Earlier this week, on the day Left and Right political parties called for the nationwide shutdown and strike, or bandh, I left home a little early for the office to avoid any road blockades that protestors might have set up to put the brakes on the city. I was surprised, though, at the large number of motorists on the streets of Delhi at 7:45 am—I guess many people had the same idea as me and were trying to skirt the strike.
TV channels, meanwhile, kept focusing throughout the day on grievances people have towards the political groups responsible for instigating the strike, including the BJP, rather than the actual price rises that prompted it all. It’s not that the price rise doesn’t affect the average person. But I think that there's a growing belief among the media and the people that parties like the BJP or CPI (M) are using these sorts of issues to serve their own political purposes rather than the people.
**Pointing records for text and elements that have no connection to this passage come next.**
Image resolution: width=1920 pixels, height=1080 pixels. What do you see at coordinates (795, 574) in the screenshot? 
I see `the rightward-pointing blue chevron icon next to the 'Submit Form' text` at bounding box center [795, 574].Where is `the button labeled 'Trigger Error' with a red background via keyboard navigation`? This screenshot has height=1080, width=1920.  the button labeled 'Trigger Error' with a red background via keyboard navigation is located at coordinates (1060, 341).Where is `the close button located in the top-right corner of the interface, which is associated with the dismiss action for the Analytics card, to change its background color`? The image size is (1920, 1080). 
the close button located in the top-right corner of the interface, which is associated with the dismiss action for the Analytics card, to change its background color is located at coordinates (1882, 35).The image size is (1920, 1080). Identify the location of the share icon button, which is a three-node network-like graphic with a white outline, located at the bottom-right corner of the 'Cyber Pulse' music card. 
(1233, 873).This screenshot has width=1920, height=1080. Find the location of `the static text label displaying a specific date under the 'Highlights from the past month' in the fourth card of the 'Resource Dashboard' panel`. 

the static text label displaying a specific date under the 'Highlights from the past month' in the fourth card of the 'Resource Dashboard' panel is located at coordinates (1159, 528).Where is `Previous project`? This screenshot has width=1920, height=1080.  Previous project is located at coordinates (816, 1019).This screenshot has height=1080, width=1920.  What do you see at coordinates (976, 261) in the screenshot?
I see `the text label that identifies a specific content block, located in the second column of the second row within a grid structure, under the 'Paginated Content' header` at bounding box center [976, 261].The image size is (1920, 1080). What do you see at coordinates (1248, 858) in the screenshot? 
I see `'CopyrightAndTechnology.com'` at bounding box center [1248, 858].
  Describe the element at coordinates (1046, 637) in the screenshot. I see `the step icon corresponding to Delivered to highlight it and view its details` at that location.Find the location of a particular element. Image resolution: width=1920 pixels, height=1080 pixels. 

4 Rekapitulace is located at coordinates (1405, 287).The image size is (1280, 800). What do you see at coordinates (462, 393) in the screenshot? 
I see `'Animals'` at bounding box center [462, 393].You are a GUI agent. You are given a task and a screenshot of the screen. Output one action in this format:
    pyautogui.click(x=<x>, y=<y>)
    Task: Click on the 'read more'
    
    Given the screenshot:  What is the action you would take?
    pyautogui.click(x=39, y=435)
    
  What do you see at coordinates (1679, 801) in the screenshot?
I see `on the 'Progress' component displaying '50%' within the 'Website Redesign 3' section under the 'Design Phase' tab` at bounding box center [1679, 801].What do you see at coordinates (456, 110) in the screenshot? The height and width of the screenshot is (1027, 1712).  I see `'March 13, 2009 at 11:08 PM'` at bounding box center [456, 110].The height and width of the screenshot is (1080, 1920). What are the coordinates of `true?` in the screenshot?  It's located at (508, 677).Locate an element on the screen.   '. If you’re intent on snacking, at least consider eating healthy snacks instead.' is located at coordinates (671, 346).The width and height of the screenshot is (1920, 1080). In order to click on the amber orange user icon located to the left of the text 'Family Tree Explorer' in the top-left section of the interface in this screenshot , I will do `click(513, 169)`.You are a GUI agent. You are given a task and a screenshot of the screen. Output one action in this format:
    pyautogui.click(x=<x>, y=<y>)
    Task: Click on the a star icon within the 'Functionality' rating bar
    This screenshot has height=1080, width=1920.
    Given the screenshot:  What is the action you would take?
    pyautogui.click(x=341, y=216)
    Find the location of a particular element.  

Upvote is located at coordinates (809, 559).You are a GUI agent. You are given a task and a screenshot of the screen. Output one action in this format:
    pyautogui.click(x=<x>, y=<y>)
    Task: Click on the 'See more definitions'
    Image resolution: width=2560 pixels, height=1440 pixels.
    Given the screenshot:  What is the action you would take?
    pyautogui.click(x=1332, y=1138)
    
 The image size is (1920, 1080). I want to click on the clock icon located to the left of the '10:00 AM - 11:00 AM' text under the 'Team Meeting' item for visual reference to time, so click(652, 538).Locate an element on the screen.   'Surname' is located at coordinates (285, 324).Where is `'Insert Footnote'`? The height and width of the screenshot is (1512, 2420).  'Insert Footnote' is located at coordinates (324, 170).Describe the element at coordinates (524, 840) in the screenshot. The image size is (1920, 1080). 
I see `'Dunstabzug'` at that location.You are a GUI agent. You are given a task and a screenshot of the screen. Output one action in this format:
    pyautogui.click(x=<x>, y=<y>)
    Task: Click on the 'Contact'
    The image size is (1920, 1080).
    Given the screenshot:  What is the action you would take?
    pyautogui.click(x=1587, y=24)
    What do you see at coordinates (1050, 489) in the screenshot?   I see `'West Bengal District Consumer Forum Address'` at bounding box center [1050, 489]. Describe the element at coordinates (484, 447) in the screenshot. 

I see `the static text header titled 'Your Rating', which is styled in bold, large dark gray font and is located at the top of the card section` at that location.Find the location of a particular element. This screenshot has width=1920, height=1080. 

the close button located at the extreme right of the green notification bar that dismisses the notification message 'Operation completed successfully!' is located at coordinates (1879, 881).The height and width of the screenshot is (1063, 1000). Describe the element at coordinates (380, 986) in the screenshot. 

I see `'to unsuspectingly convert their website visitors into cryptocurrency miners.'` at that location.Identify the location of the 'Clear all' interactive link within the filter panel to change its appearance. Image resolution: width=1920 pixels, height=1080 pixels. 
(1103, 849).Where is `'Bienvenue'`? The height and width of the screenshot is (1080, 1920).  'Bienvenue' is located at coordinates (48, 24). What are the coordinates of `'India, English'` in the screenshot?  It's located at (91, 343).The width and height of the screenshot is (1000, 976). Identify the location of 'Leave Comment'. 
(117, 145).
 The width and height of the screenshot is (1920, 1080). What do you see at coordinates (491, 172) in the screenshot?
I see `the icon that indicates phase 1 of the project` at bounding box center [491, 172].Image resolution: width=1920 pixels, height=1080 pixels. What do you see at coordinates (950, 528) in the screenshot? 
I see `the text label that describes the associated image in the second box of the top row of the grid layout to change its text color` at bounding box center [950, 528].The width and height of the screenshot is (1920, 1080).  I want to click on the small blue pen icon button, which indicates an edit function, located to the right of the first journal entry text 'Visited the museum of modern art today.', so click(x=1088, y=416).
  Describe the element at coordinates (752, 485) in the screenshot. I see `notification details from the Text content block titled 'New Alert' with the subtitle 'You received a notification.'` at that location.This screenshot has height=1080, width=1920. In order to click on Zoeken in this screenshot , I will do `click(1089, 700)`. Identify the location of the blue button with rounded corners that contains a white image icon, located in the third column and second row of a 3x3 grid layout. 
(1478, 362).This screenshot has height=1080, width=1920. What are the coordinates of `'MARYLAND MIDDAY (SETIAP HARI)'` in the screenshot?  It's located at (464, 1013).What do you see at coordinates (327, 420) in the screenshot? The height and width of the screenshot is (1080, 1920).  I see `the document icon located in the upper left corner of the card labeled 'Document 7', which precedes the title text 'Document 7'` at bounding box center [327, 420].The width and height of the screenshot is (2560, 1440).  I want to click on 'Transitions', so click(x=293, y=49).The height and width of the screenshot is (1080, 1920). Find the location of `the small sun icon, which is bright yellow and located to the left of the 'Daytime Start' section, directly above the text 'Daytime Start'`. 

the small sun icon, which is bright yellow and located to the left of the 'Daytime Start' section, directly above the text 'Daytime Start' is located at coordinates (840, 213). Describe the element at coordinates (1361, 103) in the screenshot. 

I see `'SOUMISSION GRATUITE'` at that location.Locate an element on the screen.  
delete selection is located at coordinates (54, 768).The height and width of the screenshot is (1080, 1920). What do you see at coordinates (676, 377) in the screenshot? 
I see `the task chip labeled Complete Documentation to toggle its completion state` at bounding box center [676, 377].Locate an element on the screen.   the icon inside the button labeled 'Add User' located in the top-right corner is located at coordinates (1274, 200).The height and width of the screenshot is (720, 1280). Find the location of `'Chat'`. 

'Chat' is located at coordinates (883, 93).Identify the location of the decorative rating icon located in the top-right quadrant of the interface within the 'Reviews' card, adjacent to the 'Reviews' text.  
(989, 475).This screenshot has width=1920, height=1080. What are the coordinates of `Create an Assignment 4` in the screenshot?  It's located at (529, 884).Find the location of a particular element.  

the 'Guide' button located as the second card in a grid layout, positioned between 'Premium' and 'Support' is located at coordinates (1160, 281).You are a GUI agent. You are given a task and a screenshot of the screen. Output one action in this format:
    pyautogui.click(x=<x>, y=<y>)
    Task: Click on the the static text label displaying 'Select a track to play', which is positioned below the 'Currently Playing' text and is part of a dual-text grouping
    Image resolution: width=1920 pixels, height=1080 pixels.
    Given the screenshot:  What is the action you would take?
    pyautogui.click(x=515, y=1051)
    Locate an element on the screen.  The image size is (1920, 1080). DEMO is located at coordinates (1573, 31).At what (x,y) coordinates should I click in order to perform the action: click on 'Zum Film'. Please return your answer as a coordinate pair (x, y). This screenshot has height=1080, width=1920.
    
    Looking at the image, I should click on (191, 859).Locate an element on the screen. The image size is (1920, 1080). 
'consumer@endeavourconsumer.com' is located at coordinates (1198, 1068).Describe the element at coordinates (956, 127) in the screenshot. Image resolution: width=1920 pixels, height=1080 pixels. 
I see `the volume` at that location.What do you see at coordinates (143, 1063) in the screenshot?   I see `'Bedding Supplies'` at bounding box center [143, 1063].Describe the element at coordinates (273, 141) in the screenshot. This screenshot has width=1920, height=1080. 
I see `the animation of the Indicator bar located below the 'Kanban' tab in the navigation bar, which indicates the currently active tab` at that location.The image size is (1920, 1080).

The BJP seemed a charming option for many back when it hadn't yet tasted power. But now, many see the Hindu rightist party as having ruled the country without an alternative vision and direction.
Then there are the Left parties, who purport to represent the public, but which have in fact only ended up ruining the economy of West Bengal. The people there are so disenchanted with their three decades of governance that they've been rejecting the Left alliance in every election for the past few years. And if the current mood continues, the Communists will be out of power by the next legislative election.
In India now there seems to be an urge to grow, and a restlessness to shed the historical baggage of backwardness—this new, emerging India isn't in the mood to tolerate forces that block the economic progress that has been unleashed by liberalization and globalization.
Yet although the population of India is getting younger, its politics are still rooted in the old ways of life. The Bhartiya Janata Party grew rapidly in the 1980s and 90s, but its decline from the first half of this decade has been steep. The party has demonstrated a remarkable disconnect with the people it claims to represent and the middle class, which was the backbone of the party, no longer appears to take the BJP seriously, at least if the last elections are any indication.
Similarly, the Communists' anti-Americanism and anti-liberalization has alienated them from young Indians, while rural India largely follows caste or community affiliations rather than ideological ones.
Maybe all those people who were rushing to their offices early on the morning of the strike were actually in some way not only skirting the strike, but also trying to avoid the old-style politics of disruption and destruction.